Transcribe each of the entries below word for word, keeping every line as it appears.
───
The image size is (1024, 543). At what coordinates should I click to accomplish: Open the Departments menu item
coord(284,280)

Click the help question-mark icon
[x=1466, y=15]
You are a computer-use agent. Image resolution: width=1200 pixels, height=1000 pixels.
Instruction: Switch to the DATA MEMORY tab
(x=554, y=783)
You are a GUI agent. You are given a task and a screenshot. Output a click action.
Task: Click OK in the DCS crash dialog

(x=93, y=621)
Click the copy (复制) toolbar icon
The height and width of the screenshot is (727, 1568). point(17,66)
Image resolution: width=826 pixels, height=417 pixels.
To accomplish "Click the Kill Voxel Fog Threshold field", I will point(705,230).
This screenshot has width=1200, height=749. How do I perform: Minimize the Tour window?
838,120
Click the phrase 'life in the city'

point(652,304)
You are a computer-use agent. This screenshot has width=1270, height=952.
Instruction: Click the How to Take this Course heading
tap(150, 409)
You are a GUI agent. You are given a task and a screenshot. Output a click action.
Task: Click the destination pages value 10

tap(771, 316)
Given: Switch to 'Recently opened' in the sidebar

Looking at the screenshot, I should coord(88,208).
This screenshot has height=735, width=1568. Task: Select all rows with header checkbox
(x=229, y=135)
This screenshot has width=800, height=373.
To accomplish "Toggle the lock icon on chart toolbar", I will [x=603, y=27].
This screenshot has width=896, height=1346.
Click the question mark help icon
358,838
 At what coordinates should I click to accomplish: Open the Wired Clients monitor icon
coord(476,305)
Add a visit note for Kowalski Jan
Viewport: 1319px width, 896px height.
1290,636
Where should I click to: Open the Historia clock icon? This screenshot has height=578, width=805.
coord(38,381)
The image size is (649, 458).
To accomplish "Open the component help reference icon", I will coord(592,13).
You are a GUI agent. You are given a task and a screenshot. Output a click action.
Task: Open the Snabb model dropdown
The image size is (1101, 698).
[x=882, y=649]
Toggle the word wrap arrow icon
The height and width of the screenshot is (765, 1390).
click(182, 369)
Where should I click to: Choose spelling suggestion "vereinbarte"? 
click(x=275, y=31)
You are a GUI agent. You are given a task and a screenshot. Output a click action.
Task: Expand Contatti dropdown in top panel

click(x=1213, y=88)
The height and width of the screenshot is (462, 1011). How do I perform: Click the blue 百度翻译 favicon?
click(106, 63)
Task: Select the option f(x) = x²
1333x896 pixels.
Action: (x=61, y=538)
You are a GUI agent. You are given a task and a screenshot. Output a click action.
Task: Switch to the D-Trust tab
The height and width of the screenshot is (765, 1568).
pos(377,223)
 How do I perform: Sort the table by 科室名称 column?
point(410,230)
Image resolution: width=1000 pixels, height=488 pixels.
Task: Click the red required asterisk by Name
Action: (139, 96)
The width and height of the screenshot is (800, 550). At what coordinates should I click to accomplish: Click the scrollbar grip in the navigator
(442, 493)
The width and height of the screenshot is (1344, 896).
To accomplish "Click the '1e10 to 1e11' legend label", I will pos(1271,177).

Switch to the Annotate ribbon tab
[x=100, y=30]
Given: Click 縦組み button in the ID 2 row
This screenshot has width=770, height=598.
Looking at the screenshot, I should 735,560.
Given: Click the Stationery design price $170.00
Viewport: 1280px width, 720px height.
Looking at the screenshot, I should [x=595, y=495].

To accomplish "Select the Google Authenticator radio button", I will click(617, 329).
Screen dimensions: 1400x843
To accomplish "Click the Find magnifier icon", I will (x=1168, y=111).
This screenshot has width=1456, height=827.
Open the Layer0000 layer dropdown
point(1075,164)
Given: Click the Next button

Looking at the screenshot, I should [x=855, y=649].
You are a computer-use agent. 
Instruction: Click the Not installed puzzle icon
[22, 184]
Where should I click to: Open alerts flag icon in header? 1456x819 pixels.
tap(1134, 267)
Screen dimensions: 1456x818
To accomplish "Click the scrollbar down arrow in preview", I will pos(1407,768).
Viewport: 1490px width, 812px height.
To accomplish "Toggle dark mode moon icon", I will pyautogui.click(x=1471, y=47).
───
**Solution to the problem**.
The image size is (1024, 543). At what coordinates should I click to accomplish: Open the Departments menu item
coord(284,280)

Click the help question-mark icon
[x=1466, y=15]
You are a computer-use agent. Image resolution: width=1200 pixels, height=1000 pixels.
Instruction: Switch to the DATA MEMORY tab
(x=554, y=783)
You are a GUI agent. You are given a task and a screenshot. Output a click action.
Task: Click OK in the DCS crash dialog

(x=93, y=621)
Click the copy (复制) toolbar icon
The height and width of the screenshot is (727, 1568). point(17,66)
Image resolution: width=826 pixels, height=417 pixels.
To accomplish "Click the Kill Voxel Fog Threshold field", I will point(705,230).
This screenshot has width=1200, height=749. How do I perform: Minimize the Tour window?
838,120
Click the phrase 'life in the city'

point(652,304)
You are a computer-use agent. This screenshot has width=1270, height=952.
Instruction: Click the How to Take this Course heading
tap(150, 409)
You are a GUI agent. You are given a task and a screenshot. Output a click action.
Task: Click the destination pages value 10

tap(771, 316)
Given: Switch to 'Recently opened' in the sidebar

Looking at the screenshot, I should coord(88,208).
This screenshot has height=735, width=1568. Task: Select all rows with header checkbox
(x=229, y=135)
This screenshot has width=800, height=373.
To accomplish "Toggle the lock icon on chart toolbar", I will [x=603, y=27].
This screenshot has width=896, height=1346.
Click the question mark help icon
358,838
 At what coordinates should I click to accomplish: Open the Wired Clients monitor icon
coord(476,305)
Add a visit note for Kowalski Jan
Viewport: 1319px width, 896px height.
1290,636
Where should I click to: Open the Historia clock icon? This screenshot has height=578, width=805.
coord(38,381)
The image size is (649, 458).
To accomplish "Open the component help reference icon", I will coord(592,13).
You are a GUI agent. You are given a task and a screenshot. Output a click action.
Task: Open the Snabb model dropdown
The image size is (1101, 698).
[x=882, y=649]
Toggle the word wrap arrow icon
The height and width of the screenshot is (765, 1390).
click(182, 369)
Where should I click to: Choose spelling suggestion "vereinbarte"? 
click(x=275, y=31)
You are a GUI agent. You are given a task and a screenshot. Output a click action.
Task: Expand Contatti dropdown in top panel

click(x=1213, y=88)
The height and width of the screenshot is (462, 1011). How do I perform: Click the blue 百度翻译 favicon?
click(106, 63)
Task: Select the option f(x) = x²
1333x896 pixels.
Action: (x=61, y=538)
You are a GUI agent. You are given a task and a screenshot. Output a click action.
Task: Switch to the D-Trust tab
The height and width of the screenshot is (765, 1568).
pos(377,223)
 How do I perform: Sort the table by 科室名称 column?
point(410,230)
Image resolution: width=1000 pixels, height=488 pixels.
Task: Click the red required asterisk by Name
Action: (139, 96)
The width and height of the screenshot is (800, 550). At what coordinates should I click to accomplish: Click the scrollbar grip in the navigator
(442, 493)
The width and height of the screenshot is (1344, 896).
To accomplish "Click the '1e10 to 1e11' legend label", I will pos(1271,177).

Switch to the Annotate ribbon tab
[x=100, y=30]
Given: Click 縦組み button in the ID 2 row
This screenshot has width=770, height=598.
Looking at the screenshot, I should 735,560.
Given: Click the Stationery design price $170.00
Viewport: 1280px width, 720px height.
Looking at the screenshot, I should [x=595, y=495].

To accomplish "Select the Google Authenticator radio button", I will click(617, 329).
Screen dimensions: 1400x843
To accomplish "Click the Find magnifier icon", I will (x=1168, y=111).
This screenshot has width=1456, height=827.
Open the Layer0000 layer dropdown
point(1075,164)
Given: Click the Next button

Looking at the screenshot, I should [x=855, y=649].
You are a computer-use agent. 
Instruction: Click the Not installed puzzle icon
[22, 184]
Where should I click to: Open alerts flag icon in header? 1456x819 pixels.
tap(1134, 267)
Screen dimensions: 1456x818
To accomplish "Click the scrollbar down arrow in preview", I will pos(1407,768).
Viewport: 1490px width, 812px height.
To accomplish "Toggle dark mode moon icon", I will pyautogui.click(x=1471, y=47).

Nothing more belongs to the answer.